Also, if you have a tower type worm farm, make sure that there is something in the bottom layer so that the worms can climb up should the tap become clogged and liquid accumulate. I’ve lost a batch of worms that way. Their instinct is to dive down in the heat and they can become trapped in the built up liquid and drown. Cleaning up a mass of drowned worms is not pleasant.

One other thing you can do is to cover the worm farm with a coarse fabric such as hessian or sack cloth. Keep dampening this throughout the day. and as breezes blow, evaporation will cool the worm farm in the same way that an evaporative cooler cools the air.

Try not to use plastic sheets to cover the farm as the heat and humidity in the worm farm can build up over a day and cause some problems.
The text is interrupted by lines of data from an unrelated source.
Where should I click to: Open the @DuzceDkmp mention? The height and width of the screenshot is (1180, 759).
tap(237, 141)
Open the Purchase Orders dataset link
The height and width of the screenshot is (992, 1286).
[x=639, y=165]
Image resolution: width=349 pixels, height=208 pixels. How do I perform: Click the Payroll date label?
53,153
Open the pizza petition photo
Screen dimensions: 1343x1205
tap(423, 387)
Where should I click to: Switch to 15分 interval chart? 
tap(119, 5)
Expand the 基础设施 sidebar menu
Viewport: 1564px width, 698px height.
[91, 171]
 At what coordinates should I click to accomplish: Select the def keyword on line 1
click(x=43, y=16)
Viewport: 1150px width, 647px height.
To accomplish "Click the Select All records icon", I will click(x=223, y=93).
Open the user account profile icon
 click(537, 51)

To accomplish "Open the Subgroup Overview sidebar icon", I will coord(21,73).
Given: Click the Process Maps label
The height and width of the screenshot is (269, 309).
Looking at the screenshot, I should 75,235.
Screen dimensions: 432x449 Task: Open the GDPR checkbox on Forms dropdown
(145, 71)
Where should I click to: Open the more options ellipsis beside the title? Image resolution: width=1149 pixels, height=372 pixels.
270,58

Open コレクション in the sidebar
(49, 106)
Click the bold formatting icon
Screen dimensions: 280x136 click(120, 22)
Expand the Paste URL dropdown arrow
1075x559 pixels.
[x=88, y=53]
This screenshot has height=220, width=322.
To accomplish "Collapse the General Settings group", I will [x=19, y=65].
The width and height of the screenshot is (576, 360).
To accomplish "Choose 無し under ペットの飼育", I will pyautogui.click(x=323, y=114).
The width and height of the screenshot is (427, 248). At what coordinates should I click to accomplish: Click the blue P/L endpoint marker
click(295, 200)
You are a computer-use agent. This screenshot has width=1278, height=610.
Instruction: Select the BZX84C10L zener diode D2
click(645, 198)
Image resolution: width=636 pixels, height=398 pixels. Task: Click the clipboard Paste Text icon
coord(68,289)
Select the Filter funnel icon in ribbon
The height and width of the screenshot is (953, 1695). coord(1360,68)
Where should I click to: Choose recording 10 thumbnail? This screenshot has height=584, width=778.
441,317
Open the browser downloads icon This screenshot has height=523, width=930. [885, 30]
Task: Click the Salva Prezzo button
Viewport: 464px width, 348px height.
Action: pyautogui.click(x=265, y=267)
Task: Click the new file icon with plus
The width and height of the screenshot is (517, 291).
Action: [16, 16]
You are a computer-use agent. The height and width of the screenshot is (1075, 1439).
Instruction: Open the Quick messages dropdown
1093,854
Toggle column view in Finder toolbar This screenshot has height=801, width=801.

If you must use plastic, make sure there are some holes in the sheet near the top of the worm farm to allow hot air to escape.

Keep them happy and they will breed well in the warm weather and reward you with a lot of extra love in return.

Crack open the lid a little to let hot air out.
Keep the lid open a couple of centimeters

I’ve added a dripper to each worm farm so that they get watered whenever the garden does. A variable dripper is best or use the lowest flow dripper that you have and you can reduce the flow to the perfect rate with an inline tap. The lowest fixed flow I can find is 2 litres per hour which is still too much.

A tap like this allows you to turn the dripper off completely. The idea is not to flood the worm farm but to keep a steady drip of cool moisture.